*** Opening Records shown ***
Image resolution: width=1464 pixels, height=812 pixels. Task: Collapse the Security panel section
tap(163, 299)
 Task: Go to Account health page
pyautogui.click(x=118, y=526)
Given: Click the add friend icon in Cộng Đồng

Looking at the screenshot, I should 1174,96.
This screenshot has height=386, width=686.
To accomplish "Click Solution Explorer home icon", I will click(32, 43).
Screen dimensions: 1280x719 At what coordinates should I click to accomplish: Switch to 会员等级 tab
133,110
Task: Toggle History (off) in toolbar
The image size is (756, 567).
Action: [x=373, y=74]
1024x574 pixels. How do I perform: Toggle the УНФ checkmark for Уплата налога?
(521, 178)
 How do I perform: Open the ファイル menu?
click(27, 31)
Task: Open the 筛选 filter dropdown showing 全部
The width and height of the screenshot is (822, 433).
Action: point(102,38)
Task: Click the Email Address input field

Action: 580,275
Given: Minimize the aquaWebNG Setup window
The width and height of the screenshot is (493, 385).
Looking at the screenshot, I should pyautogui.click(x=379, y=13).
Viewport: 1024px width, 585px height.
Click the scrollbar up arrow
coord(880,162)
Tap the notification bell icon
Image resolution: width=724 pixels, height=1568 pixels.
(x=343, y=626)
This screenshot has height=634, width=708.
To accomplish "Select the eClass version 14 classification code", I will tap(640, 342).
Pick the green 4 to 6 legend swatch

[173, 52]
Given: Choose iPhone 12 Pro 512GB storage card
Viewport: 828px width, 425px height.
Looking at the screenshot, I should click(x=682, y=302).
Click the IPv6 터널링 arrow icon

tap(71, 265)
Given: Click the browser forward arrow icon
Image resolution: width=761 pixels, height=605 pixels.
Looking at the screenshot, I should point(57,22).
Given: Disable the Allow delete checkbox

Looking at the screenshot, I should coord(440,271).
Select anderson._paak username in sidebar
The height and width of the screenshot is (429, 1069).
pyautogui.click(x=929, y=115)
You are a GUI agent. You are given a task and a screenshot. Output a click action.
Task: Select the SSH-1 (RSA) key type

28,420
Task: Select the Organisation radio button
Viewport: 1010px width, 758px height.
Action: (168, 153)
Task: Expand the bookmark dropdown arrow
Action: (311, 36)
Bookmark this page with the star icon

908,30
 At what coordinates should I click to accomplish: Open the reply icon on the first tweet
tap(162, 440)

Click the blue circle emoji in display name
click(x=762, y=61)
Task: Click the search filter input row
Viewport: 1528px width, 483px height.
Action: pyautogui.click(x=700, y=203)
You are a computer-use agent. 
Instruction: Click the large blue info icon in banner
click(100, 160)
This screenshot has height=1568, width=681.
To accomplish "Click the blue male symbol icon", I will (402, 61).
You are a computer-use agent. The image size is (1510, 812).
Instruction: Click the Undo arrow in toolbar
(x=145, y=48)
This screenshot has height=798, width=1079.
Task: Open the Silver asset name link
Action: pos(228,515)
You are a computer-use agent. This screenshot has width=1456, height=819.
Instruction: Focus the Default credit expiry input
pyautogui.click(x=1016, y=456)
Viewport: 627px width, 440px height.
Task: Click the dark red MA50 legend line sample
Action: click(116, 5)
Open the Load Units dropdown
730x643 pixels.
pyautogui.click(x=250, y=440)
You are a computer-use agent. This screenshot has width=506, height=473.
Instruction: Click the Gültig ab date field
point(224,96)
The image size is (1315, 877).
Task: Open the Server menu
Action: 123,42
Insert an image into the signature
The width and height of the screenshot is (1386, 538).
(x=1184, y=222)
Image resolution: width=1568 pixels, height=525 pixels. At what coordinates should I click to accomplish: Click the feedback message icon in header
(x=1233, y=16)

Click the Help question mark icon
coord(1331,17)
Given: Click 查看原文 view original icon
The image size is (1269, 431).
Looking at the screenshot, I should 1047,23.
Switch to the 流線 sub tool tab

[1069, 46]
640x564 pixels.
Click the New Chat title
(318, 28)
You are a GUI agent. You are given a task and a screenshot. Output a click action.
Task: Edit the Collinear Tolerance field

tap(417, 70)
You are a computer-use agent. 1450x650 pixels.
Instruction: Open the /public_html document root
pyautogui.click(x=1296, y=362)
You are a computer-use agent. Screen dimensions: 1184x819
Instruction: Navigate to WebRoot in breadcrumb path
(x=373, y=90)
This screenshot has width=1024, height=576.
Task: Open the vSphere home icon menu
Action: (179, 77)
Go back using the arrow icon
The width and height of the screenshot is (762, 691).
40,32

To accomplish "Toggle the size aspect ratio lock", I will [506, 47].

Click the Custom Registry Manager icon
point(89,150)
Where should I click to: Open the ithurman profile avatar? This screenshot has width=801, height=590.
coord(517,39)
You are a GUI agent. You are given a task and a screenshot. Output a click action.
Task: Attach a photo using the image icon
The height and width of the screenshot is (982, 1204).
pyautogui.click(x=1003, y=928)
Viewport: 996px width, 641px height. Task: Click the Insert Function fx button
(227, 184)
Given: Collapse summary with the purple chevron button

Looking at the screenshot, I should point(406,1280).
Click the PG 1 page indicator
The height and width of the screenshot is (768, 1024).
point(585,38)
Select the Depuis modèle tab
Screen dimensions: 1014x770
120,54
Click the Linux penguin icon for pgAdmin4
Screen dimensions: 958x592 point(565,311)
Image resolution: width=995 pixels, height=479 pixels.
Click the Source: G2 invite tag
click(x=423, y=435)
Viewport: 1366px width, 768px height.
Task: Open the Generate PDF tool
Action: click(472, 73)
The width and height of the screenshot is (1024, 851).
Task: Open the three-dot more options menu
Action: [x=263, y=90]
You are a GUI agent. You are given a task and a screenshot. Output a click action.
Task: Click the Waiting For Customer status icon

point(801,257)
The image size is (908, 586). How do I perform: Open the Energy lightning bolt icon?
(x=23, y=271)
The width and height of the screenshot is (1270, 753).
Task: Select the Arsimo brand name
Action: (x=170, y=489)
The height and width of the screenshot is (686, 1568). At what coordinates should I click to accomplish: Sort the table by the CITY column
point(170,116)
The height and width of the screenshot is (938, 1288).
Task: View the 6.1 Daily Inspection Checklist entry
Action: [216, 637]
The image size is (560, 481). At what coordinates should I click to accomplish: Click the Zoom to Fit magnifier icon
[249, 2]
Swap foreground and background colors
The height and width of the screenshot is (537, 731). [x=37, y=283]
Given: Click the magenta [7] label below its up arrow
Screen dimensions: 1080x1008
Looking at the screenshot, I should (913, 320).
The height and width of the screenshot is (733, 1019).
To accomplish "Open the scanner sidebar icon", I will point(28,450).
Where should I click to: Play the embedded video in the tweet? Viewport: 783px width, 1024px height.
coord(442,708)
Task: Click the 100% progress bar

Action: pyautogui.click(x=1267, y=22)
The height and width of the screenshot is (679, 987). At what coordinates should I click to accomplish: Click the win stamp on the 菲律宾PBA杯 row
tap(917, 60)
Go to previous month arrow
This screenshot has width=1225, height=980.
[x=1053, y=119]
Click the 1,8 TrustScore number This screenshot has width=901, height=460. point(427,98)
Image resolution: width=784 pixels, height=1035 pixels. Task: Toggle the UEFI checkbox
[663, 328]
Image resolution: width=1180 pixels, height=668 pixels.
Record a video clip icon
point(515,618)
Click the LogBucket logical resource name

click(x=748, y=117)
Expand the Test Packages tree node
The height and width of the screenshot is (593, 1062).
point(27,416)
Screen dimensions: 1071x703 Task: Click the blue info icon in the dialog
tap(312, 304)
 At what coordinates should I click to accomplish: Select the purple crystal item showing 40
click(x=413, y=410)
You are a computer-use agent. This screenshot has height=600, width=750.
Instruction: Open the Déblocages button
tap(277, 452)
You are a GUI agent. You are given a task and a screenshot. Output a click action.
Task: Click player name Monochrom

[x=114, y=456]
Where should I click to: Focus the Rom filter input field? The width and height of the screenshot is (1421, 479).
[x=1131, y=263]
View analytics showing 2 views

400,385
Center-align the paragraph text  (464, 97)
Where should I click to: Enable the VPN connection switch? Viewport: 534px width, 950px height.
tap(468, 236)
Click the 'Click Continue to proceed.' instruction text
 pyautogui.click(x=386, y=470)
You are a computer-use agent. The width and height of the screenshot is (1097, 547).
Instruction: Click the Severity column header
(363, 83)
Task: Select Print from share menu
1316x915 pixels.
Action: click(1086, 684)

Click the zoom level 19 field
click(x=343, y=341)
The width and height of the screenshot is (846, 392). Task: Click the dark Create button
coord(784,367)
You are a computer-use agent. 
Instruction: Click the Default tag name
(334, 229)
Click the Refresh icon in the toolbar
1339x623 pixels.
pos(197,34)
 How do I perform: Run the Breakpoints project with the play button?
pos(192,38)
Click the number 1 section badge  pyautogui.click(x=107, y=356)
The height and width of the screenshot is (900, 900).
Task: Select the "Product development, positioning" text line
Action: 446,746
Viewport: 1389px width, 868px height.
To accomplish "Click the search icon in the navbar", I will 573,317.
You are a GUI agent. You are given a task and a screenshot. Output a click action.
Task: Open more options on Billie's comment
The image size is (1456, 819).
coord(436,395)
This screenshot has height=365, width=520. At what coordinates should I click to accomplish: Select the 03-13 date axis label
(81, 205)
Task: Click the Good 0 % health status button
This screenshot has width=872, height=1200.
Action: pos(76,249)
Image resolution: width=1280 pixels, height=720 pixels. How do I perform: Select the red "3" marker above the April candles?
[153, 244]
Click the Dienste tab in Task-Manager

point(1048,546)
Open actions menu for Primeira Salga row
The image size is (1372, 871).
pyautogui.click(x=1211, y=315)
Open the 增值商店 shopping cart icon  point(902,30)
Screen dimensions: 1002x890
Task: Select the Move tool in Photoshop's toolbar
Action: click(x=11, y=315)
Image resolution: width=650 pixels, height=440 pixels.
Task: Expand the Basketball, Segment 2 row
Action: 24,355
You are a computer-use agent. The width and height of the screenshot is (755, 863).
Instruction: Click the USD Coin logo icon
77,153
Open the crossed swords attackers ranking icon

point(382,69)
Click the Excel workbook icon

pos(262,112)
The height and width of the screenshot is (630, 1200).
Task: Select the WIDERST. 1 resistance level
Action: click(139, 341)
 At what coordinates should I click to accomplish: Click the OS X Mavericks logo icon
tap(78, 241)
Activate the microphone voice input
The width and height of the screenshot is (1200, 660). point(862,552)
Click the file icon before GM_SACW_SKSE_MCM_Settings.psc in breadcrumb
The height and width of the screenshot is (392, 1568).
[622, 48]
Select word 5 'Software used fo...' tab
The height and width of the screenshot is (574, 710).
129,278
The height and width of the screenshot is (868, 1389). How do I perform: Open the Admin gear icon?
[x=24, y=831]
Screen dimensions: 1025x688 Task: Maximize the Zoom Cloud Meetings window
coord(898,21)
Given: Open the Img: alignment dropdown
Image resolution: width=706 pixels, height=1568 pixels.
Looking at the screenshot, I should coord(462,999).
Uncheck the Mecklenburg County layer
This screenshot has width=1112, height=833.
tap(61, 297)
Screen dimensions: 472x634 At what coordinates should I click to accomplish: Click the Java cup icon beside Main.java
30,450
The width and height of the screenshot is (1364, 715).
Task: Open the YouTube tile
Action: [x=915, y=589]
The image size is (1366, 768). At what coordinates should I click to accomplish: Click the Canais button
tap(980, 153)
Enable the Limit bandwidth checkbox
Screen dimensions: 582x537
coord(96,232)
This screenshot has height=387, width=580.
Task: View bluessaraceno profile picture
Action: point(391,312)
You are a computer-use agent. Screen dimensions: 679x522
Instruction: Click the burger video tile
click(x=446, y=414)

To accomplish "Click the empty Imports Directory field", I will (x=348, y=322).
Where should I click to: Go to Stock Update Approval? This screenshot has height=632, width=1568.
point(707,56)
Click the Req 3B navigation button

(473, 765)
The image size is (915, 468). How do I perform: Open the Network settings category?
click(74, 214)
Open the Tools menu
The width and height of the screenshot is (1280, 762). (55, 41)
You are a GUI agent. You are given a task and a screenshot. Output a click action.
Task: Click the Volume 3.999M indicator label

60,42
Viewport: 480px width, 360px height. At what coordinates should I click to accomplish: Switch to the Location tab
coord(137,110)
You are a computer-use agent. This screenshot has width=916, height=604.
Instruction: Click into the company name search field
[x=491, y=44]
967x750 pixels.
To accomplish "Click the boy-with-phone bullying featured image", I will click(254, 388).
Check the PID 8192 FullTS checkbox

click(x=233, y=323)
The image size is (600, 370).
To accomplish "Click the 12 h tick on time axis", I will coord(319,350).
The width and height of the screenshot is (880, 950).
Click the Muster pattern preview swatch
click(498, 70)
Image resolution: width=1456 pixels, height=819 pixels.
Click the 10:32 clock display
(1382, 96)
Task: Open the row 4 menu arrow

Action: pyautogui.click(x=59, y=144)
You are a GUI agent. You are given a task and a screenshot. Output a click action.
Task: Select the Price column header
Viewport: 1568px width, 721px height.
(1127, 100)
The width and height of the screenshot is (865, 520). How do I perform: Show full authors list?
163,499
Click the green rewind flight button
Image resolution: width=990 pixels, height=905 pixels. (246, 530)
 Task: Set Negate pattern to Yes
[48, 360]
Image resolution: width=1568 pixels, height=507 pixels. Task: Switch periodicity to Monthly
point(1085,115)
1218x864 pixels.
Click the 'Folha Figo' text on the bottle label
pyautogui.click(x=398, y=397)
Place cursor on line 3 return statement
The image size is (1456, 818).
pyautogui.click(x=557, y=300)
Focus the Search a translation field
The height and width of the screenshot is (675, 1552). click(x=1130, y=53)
*** Closing Records shown ***
▶ _About this task_
Note each line of the entries that has "computer" in it, and copy those lines.

▶ _Answer section_
You are a computer-use agent. 
You are a computer-use agent. The image size is (1510, 812).
You are a computer-use agent. This screenshot has width=1456, height=819.
You are a computer-use agent. This screenshot has width=506, height=473.
You are a computer-use agent. 1450x650 pixels.
You are a computer-use agent. Screen dimensions: 1184x819
You are a computer-use agent. This screenshot has height=600, width=750.
You are a computer-use agent. The width and height of the screenshot is (1097, 547).
You are a computer-use agent. 
You are a computer-use agent. The width and height of the screenshot is (755, 863).
You are a computer-use agent. Screen dimensions: 679x522
You are a computer-use agent. This screenshot has width=916, height=604.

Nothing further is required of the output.